Now, the configuration file for the compromised server wasn’t written by hand. When the server was set up, the configuration was created based on suggestions found on the Internet. I assume that other people use tutorials and walkthroughs for setting up their servers as well. Unfortunately, most of the documentation for configuring nginx and php-fastcgi still encourages people to set up their servers in a vulnerable way.

  1. The default configuration file for nginx suggests the use of an insecure location block (source).
  2. The nginx wiki supplies potentially dangerous examples as well. To be fair, some pages do encourage users to explicitly prevent PHP execution in upload directories [Edit: and in the Pitfalls document, which everyone should read before configuring nginx]. However, other pages ignore the issue entirely.
  3. The Linode Library has an extensive collection of documents, including a number that talk about setting up nginx and PHP on various OSes. Unfortunately, all of those tutorials suggest using a vulnerable configuration for PHP. I’ve contacted the documentation team at Linode and I’m waiting to hear back from them. [Update: The Linode documentation team has updated the tutorials with more information and workarounds]
  4. Howto Forge has several tutorials (1, 2) which show up when searching Google for “nginx php setup.” These tutorials also suggest the use of a vulnerable configuration.
  5. People have written many tutorials on blogs and other sites (ie: 1, 2). A number of these tutorials encourage using the same vulnerable configuration.

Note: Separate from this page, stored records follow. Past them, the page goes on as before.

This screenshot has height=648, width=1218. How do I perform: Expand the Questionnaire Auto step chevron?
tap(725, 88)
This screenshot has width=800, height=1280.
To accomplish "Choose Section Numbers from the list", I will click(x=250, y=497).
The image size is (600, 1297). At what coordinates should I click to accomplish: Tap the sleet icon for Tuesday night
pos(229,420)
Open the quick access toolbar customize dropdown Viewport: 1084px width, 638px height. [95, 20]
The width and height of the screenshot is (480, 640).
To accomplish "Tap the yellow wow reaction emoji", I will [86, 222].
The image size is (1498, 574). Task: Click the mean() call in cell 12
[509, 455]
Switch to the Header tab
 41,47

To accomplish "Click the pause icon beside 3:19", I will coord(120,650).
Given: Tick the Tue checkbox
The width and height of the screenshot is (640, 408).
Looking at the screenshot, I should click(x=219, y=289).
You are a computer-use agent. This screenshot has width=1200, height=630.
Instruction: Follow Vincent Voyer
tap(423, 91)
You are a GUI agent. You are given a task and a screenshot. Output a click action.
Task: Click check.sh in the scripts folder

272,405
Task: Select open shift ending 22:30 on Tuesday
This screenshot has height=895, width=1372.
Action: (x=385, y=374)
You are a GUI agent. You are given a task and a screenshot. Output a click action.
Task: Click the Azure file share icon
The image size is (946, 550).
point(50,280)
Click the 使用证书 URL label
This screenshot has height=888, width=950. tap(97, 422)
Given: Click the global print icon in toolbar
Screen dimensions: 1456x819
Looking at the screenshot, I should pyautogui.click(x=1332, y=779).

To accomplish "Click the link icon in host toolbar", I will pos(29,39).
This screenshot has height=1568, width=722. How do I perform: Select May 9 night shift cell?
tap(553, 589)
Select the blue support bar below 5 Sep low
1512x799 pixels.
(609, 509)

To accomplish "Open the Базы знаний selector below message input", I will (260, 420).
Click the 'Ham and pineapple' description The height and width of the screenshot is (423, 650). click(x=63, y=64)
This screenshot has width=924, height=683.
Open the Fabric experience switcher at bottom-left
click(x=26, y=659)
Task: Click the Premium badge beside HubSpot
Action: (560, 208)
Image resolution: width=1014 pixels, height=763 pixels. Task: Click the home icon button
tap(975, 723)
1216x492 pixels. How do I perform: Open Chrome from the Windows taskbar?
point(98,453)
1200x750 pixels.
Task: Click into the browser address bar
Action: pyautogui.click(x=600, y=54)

In contrast, codex.wordpress.org provides an excellent configuration example that warns people about and mitigates the vulnerability. I’ve reproduced the relevant portion below:

 1
 2
 3
 4
 5
 6
 7
 8
 9
10
11
12
13
14
15
# Pass all .php files onto a php-fpm/php-fcgi server.
location ~ \.php$ {
   # Zero-day exploit defense.
   # http://forum.nginx.org/read.php?2,88845,page=3
   # Won't work properly (404 error) if the file is not stored on this server, which is entirely possible with php-fpm/php-fcgi.
   # Comment the 'try_files' line out if you set up php-fpm/php-fcgi on another machine.  And then cross your fingers that you won't get hacked.
   try_files $uri =404;

   fastcgi_split_path_info ^(.+\.php)(/.+)$;
   include fastcgi_params;
   fastcgi_index index.php;
   fastcgi_param SCRIPT_FILENAME $document_root$fastcgi_script_name;
#    fastcgi_intercept_errors on;
   fastcgi_pass php;
}

Conclusion

  1. If you run PHP on an nginx web server, check your configuration and update if necessary.
  2. If you’re doing a security audit on a PHP application running on an nginx web server, remember to test for this configuration.
  3. If you run across a tutorial that is out of date, please point the author to this post.
  4. If you know of a way to better secure nginx / php-fastcgi, let me know!

Edit: relix, a redditor, has pointed out that nginx lists this exact issue in the “Pitfalls” page on their wiki. I encourage everyone to read through that page!